** begin **

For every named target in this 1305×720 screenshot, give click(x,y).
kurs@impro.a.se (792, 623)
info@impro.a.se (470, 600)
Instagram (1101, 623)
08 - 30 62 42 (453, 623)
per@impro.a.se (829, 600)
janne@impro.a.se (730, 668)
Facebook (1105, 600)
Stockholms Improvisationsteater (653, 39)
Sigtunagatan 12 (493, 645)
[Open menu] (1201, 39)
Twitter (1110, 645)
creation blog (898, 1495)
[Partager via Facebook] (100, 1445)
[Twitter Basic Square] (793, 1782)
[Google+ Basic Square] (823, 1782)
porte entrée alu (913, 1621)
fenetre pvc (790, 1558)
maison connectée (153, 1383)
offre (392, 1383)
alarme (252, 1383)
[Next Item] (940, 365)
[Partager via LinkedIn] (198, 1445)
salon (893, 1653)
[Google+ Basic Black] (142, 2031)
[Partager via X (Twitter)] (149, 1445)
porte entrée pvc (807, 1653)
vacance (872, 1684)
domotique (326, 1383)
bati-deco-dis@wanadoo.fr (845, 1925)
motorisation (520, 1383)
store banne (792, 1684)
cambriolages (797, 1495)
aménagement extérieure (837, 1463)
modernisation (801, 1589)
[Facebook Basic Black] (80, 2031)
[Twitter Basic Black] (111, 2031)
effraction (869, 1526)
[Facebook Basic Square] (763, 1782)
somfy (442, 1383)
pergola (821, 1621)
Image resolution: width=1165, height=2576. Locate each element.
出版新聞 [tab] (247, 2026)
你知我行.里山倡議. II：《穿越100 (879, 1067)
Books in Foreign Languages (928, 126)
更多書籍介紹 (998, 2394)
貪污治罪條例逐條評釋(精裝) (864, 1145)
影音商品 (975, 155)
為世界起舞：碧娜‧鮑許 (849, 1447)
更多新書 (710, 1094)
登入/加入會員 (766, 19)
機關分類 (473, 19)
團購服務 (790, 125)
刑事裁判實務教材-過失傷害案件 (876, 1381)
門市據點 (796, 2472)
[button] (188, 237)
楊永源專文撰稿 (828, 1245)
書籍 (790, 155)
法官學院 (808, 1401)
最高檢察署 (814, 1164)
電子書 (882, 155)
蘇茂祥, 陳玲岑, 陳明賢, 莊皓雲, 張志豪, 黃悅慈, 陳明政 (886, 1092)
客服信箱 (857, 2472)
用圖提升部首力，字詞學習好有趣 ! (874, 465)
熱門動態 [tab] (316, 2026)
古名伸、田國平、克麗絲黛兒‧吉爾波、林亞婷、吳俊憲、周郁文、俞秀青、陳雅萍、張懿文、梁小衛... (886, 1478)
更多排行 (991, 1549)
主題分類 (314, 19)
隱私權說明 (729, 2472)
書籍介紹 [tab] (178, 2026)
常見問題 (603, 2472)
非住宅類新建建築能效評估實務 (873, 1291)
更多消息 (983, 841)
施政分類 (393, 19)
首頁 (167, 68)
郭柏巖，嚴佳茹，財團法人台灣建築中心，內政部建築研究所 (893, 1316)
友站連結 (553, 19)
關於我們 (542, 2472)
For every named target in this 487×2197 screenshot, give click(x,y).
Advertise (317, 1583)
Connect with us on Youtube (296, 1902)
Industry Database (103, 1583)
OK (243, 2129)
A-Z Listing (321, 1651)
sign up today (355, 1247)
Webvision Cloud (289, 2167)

** end **

Exercise directions:
Print every record above again, line for line and unchanged.

Answer below:
For every named target in this 1305×720 screenshot, give click(x,y).
kurs@impro.a.se (792, 623)
info@impro.a.se (470, 600)
Instagram (1101, 623)
08 - 30 62 42 (453, 623)
per@impro.a.se (829, 600)
janne@impro.a.se (730, 668)
Facebook (1105, 600)
Stockholms Improvisationsteater (653, 39)
Sigtunagatan 12 (493, 645)
[Open menu] (1201, 39)
Twitter (1110, 645)
creation blog (898, 1495)
[Partager via Facebook] (100, 1445)
[Twitter Basic Square] (793, 1782)
[Google+ Basic Square] (823, 1782)
porte entrée alu (913, 1621)
fenetre pvc (790, 1558)
maison connectée (153, 1383)
offre (392, 1383)
alarme (252, 1383)
[Next Item] (940, 365)
[Partager via LinkedIn] (198, 1445)
salon (893, 1653)
[Google+ Basic Black] (142, 2031)
[Partager via X (Twitter)] (149, 1445)
porte entrée pvc (807, 1653)
vacance (872, 1684)
domotique (326, 1383)
bati-deco-dis@wanadoo.fr (845, 1925)
motorisation (520, 1383)
store banne (792, 1684)
cambriolages (797, 1495)
aménagement extérieure (837, 1463)
modernisation (801, 1589)
[Facebook Basic Black] (80, 2031)
[Twitter Basic Black] (111, 2031)
effraction (869, 1526)
[Facebook Basic Square] (763, 1782)
somfy (442, 1383)
pergola (821, 1621)
Image resolution: width=1165, height=2576. Locate each element.
出版新聞 [tab] (247, 2026)
你知我行.里山倡議. II：《穿越100 (879, 1067)
Books in Foreign Languages (928, 126)
更多書籍介紹 (998, 2394)
貪污治罪條例逐條評釋(精裝) (864, 1145)
影音商品 (975, 155)
為世界起舞：碧娜‧鮑許 (849, 1447)
更多新書 (710, 1094)
登入/加入會員 (766, 19)
機關分類 (473, 19)
團購服務 (790, 125)
刑事裁判實務教材-過失傷害案件 (876, 1381)
門市據點 (796, 2472)
[button] (188, 237)
楊永源專文撰稿 (828, 1245)
書籍 (790, 155)
法官學院 (808, 1401)
最高檢察署 (814, 1164)
電子書 (882, 155)
蘇茂祥, 陳玲岑, 陳明賢, 莊皓雲, 張志豪, 黃悅慈, 陳明政 (886, 1092)
客服信箱 (857, 2472)
用圖提升部首力，字詞學習好有趣 ! (874, 465)
熱門動態 [tab] (316, 2026)
古名伸、田國平、克麗絲黛兒‧吉爾波、林亞婷、吳俊憲、周郁文、俞秀青、陳雅萍、張懿文、梁小衛... (886, 1478)
更多排行 (991, 1549)
主題分類 (314, 19)
隱私權說明 (729, 2472)
書籍介紹 [tab] (178, 2026)
常見問題 (603, 2472)
非住宅類新建建築能效評估實務 (873, 1291)
更多消息 (983, 841)
施政分類 (393, 19)
首頁 (167, 68)
郭柏巖，嚴佳茹，財團法人台灣建築中心，內政部建築研究所 (893, 1316)
友站連結 (553, 19)
關於我們 (542, 2472)
For every named target in this 487×2197 screenshot, give click(x,y).
Advertise (317, 1583)
Connect with us on Youtube (296, 1902)
Industry Database (103, 1583)
OK (243, 2129)
A-Z Listing (321, 1651)
sign up today (355, 1247)
Webvision Cloud (289, 2167)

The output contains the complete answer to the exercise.